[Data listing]

+===+

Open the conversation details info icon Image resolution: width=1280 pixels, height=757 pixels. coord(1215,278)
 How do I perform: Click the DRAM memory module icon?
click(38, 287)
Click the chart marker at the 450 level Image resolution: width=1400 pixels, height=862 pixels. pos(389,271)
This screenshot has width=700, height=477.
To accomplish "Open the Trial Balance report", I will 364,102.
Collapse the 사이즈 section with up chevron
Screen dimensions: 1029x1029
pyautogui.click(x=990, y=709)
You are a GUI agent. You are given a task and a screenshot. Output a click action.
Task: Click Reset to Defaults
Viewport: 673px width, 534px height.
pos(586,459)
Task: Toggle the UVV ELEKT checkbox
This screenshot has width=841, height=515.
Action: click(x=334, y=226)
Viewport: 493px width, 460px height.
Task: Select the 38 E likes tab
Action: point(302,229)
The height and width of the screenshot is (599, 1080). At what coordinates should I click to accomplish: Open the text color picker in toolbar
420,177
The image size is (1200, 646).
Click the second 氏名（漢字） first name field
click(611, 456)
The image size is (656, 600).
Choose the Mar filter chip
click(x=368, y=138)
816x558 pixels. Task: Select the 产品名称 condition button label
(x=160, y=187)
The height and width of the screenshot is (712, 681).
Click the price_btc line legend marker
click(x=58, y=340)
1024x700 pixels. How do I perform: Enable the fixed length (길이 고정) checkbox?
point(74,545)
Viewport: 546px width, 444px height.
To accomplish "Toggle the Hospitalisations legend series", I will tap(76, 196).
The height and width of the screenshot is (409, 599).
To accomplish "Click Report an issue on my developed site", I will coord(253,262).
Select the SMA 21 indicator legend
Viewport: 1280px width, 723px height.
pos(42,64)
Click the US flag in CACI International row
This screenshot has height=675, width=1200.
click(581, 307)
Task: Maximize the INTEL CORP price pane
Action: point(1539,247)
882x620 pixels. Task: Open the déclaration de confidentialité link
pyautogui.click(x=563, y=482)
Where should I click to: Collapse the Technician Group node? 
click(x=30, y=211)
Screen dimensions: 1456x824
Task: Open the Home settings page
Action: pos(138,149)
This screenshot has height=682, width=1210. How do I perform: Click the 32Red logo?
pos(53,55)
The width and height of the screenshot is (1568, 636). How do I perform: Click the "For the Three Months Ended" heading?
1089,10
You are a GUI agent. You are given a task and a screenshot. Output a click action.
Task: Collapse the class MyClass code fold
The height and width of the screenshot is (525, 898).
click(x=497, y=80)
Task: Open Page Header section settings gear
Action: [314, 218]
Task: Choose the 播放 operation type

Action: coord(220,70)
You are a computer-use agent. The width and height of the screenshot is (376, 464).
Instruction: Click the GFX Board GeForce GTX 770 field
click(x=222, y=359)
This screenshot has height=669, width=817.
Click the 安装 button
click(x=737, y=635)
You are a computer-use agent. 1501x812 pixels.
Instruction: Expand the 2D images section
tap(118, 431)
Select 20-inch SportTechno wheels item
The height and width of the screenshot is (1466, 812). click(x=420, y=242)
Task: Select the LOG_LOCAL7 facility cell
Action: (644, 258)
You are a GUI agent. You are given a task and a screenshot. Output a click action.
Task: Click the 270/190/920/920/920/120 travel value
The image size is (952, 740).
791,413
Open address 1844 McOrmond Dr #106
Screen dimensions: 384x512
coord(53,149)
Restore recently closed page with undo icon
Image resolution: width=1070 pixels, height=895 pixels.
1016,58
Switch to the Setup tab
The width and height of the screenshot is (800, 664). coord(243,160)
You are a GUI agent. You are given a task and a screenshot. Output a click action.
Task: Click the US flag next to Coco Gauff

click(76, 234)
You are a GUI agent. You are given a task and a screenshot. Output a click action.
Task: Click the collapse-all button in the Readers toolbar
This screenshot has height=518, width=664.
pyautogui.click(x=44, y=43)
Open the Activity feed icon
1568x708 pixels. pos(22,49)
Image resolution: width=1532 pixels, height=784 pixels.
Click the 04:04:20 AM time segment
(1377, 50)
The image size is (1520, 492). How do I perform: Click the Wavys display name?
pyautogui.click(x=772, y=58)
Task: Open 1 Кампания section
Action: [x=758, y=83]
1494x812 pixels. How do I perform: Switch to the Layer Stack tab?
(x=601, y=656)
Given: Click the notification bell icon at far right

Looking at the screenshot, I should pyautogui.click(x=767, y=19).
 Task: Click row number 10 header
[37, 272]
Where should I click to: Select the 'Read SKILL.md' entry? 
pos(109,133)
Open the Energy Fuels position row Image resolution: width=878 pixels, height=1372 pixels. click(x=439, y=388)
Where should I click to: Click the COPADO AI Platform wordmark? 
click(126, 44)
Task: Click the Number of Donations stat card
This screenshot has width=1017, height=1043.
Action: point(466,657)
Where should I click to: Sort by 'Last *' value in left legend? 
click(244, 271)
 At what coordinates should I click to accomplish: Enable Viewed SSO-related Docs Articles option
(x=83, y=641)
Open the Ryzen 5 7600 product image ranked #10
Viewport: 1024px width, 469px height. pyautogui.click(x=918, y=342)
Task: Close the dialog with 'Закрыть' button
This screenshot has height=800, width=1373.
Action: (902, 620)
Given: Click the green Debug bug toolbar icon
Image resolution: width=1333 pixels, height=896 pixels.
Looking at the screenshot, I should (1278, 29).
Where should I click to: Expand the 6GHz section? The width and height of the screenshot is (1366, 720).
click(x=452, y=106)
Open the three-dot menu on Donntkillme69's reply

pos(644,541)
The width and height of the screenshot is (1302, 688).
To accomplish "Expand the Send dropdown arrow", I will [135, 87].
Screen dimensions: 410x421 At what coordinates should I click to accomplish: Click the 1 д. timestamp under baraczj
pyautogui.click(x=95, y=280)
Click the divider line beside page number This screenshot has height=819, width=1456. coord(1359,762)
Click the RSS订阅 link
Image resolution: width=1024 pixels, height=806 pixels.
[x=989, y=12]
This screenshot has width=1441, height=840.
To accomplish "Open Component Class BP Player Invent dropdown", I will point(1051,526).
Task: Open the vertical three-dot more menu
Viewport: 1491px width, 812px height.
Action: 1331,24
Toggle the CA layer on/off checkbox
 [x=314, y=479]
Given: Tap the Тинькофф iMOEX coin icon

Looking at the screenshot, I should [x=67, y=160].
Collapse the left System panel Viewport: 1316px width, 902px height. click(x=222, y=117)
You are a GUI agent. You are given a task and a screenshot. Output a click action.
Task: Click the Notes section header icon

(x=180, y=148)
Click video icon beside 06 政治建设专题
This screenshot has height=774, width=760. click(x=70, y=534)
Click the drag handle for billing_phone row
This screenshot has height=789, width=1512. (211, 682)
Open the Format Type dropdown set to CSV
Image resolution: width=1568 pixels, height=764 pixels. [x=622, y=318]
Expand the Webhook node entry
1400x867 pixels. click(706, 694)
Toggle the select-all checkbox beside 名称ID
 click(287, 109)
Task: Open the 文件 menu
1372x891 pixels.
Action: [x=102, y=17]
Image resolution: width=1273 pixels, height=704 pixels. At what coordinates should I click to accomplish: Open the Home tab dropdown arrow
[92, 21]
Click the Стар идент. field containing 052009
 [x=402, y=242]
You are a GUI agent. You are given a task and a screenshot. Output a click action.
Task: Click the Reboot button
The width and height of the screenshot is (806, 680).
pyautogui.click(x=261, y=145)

+===+

» Directions: Transcribe the items above without any change, from the line with "Select the SMA 21 indicator legend" up to and including the line with "pyautogui.click(x=563, y=482)".

» Answer to the problem:
Select the SMA 21 indicator legend
Viewport: 1280px width, 723px height.
pos(42,64)
Click the US flag in CACI International row
This screenshot has height=675, width=1200.
click(581, 307)
Task: Maximize the INTEL CORP price pane
Action: point(1539,247)
882x620 pixels. Task: Open the déclaration de confidentialité link
pyautogui.click(x=563, y=482)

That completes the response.